Startups

Videogame Growth Initiative takes matters into its own hands

Two years after the grassroots Videogame Growth Initiative was first presented its ideas as a PowerPoint to state and city officials, the city's video game community has decided to matters into their own hands.

Mike Worth says his deja vu moment came in March, at the Game Developers Conference in California.
“When you went down the opening flight of steps, there was a huge banner, 80 feet wide, that said ‘INVEST IN CANADA,” says Worth.
All Worth saw was what could have been for Philadelphia.
At the same conference in 2009, Worth and other Philadelphia developers had the idea to put Philadelphia on that giant banner.

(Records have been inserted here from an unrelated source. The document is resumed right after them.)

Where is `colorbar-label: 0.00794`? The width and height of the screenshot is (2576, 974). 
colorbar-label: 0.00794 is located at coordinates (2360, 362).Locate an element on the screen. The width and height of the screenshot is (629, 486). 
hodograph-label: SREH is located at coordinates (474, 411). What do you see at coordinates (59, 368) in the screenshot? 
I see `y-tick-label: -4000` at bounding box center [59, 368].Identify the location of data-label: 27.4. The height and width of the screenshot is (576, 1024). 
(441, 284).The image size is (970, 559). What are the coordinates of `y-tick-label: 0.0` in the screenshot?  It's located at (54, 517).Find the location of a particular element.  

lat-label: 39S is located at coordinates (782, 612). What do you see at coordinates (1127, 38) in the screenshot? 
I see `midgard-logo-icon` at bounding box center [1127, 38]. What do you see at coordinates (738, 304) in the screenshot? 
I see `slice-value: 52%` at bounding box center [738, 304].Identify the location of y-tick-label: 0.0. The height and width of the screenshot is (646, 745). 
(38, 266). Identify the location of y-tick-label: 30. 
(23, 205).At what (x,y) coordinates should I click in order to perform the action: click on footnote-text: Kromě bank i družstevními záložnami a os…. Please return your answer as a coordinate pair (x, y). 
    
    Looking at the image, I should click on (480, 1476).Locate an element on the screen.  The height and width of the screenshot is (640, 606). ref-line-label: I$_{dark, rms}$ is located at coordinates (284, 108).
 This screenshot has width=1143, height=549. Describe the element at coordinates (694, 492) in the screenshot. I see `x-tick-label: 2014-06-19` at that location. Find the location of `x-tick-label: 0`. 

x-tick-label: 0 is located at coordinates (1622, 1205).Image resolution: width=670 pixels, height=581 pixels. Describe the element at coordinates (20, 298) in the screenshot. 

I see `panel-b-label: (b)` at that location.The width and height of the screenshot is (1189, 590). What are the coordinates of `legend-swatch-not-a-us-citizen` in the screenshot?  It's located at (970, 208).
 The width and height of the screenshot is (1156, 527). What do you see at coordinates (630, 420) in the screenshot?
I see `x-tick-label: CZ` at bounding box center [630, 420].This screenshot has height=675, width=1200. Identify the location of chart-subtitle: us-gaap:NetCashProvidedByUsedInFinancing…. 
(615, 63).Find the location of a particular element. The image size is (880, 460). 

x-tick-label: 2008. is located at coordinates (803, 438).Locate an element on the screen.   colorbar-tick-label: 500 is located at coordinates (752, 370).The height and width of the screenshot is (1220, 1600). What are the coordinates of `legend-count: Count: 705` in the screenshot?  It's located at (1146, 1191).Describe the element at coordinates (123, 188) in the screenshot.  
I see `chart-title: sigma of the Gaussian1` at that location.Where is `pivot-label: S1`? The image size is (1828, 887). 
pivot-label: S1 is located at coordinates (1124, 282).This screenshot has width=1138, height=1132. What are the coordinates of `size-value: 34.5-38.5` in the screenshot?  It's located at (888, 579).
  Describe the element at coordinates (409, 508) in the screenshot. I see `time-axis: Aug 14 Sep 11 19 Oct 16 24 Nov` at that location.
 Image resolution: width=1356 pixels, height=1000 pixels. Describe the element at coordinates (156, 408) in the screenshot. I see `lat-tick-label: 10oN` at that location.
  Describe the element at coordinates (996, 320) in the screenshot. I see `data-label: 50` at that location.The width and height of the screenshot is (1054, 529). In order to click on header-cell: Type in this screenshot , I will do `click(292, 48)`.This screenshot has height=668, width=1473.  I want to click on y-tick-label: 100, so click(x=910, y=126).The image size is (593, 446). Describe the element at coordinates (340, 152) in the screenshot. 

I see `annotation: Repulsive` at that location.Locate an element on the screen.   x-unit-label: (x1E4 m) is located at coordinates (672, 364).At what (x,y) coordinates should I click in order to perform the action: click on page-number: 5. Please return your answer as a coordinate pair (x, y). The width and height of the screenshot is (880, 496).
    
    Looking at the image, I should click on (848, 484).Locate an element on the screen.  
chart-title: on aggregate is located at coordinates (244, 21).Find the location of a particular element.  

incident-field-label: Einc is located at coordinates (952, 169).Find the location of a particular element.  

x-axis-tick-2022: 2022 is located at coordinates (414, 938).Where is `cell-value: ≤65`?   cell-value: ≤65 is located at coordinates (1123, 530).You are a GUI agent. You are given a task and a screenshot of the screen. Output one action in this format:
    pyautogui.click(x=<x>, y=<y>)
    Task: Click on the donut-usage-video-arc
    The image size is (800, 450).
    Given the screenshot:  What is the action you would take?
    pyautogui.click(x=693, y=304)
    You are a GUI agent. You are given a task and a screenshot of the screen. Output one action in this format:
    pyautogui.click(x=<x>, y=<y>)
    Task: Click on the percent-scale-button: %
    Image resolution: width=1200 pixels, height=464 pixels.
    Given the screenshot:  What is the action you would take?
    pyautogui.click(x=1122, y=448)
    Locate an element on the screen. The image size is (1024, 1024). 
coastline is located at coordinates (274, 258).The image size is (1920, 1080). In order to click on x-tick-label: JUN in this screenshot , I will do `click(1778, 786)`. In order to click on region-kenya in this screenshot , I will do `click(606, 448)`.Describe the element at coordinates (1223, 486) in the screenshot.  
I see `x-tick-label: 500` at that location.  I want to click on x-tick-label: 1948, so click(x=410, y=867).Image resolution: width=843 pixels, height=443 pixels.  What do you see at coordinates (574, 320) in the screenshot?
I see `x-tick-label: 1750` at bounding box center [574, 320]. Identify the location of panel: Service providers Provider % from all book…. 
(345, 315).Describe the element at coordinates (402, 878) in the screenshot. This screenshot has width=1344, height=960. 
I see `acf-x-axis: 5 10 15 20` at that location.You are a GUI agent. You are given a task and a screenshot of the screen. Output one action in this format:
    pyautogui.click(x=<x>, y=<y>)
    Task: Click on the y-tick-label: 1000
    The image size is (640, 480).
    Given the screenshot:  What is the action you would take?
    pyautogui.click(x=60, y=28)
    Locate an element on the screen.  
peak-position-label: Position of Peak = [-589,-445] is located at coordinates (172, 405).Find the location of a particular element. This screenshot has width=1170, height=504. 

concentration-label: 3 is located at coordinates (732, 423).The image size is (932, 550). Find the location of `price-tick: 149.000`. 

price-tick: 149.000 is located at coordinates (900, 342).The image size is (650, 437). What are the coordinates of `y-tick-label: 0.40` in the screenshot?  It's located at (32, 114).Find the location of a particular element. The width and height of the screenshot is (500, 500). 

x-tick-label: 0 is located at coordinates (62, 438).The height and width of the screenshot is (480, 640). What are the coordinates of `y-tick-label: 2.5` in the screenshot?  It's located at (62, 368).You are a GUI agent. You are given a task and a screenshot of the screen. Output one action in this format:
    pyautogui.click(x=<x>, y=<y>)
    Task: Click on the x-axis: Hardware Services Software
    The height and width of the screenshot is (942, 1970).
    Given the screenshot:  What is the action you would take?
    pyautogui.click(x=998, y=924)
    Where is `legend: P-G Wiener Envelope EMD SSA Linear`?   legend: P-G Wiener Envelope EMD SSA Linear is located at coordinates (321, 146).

Along with a handful of other local video game developers and business owners, Worth help co-found the Video game Growth Initiative in 2009 to help Philadelphia leverage tax incentives and other benefits to help lore large video game studios to Philadelphia.
Back then, the motivation stemmed from attending GDC in 2009.
After all, Philadelphia is home to the only Ivy League graduate-level video game development program in the country at Penn, has a cheap cost of living compared to other video game industry cities like Boston and San Francisco and is sandwiched oh-so-perfectly between the European and West Coast time zones.
However, two years after VGI was first presented its ideas as a PowerPoint to state and city officials, the city’s video game community has decided to matters into their own hands.
“I was so focused on getting a studio to move here and hire me, then we thought: ‘why not build a studio and hire yourself?” says Worth.
Along with CEO Leo Tranchitella, Chief Creative Officer Brandon Van Slyke, and CTO Albert Vazquez, Worth has founded Play Eternal, Philadelphia’s first “AAA” studio designed to produce high-budget games for the Playstation 3, Xbox 360 and the PC. Currently the studio is beta-testing its first demo that it hopes leads to a publishing deal that would allow the company to hire more than 20 employees.
Along with Center City-based game studio Burst Online and a handful of smaller, independent shops, VGI Philly hopes that having studios grow organically is the best way to attract outside attention to Philadelphia.
And it’s already working. Armed with two announcements from Burst Online and Play Eternal at this year’s GDC, Worth says that he was constantly being approached by Philly expats asking how they can help put Philly on the map.
“We haven’t had that homerun of getting a [large studio like] Activision to move here,” he says, “so we’re focusing on getting us all on base.” he says.